— TEXTO DA PÁGINA —
● ● ● ●

A história em quadrinhos produzida por artistas brasileiros ou estrangeiros que
residiam no Brasil era publicada por pequenas editoras, como é o caso dos quadrinhos
de terror, ou em revistas alternativas, muitas delas de vida curta. Surgiram, naquele
momento, duas publicações importantes: Grilo e O Bicho. A primeira totalizou 48
edições publicadas de 1971 a 1972 e foi responsável por disponibilizar para os leitores o
comix underground norte-americano (trabalhos de Robert Crumb e Gilbert Shelton, por
exemplo) e quadrinhos de vanguarda europeus (Wolinski, Pichard, Guido Crepax, entre
outros). O outro título, editado de 1975 a 1976, além de quadrinhos feitos no exterior,
abriu espaço para a produção de quadrinhistas nacionais, como Guidacci (Os
Subterráqueos) e Fortuna (A senhora e seu bicho muito louco). Segundo Cirne (1990, p.
72), O Bicho, idealizada pelo cartunista Fortuna para a Codecri (editora do jornal
Pasquim)

● ● ● ●

— AMOSTRA DOS DADOS —
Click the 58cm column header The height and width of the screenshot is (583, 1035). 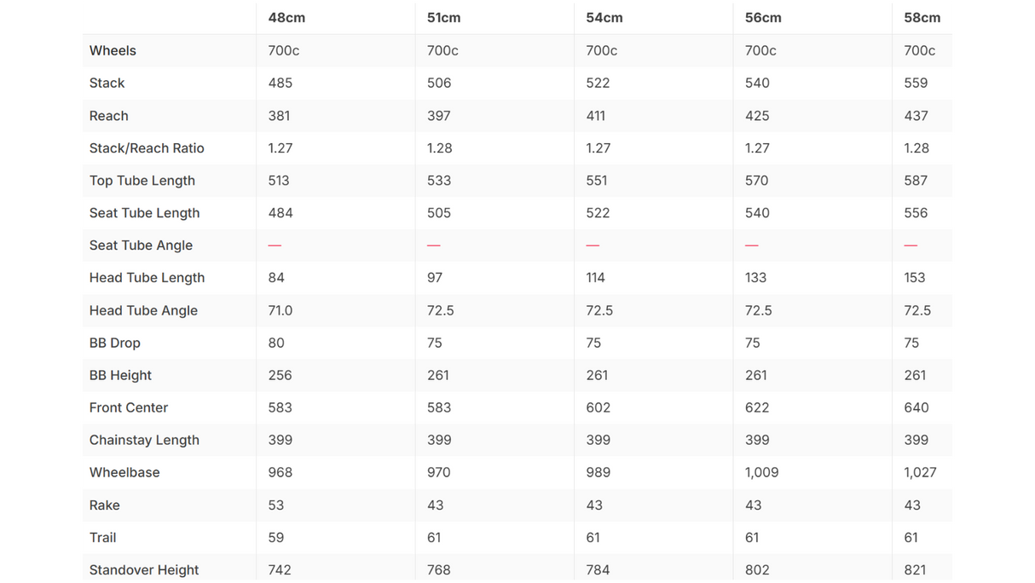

● ● ● ●

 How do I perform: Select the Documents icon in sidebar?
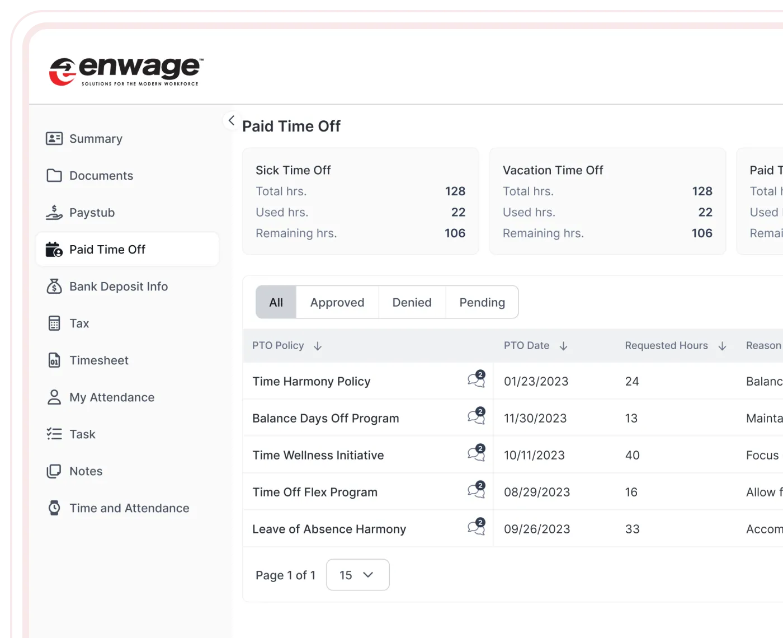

● ● ● ●

— INSTRUÇÕES DE TRABALHO —
Reescreva a parte do texto sobre quadrinhos brasileiros que começa em "A história em" e termina em "Cirne (1990, p.", trocando "revistas alternativas" por "publicações independentes".

— RESULTADO CORRETO —
A história em quadrinhos produzida por artistas brasileiros ou estrangeiros que
residiam no Brasil era publicada por pequenas editoras, como é o caso dos quadrinhos
de terror, ou em publicações independentes, muitas delas de vida curta. Surgiram, naquele
momento, duas publicações importantes: Grilo e O Bicho. A primeira totalizou 48
edições publicadas de 1971 a 1972 e foi responsável por disponibilizar para os leitores o
comix underground norte-americano (trabalhos de Robert Crumb e Gilbert Shelton, por
exemplo) e quadrinhos de vanguarda europeus (Wolinski, Pichard, Guido Crepax, entre
outros). O outro título, editado de 1975 a 1976, além de quadrinhos feitos no exterior,
abriu espaço para a produção de quadrinhistas nacionais, como Guidacci (Os
Subterráqueos) e Fortuna (A senhora e seu bicho muito louco). Segundo Cirne (1990, p.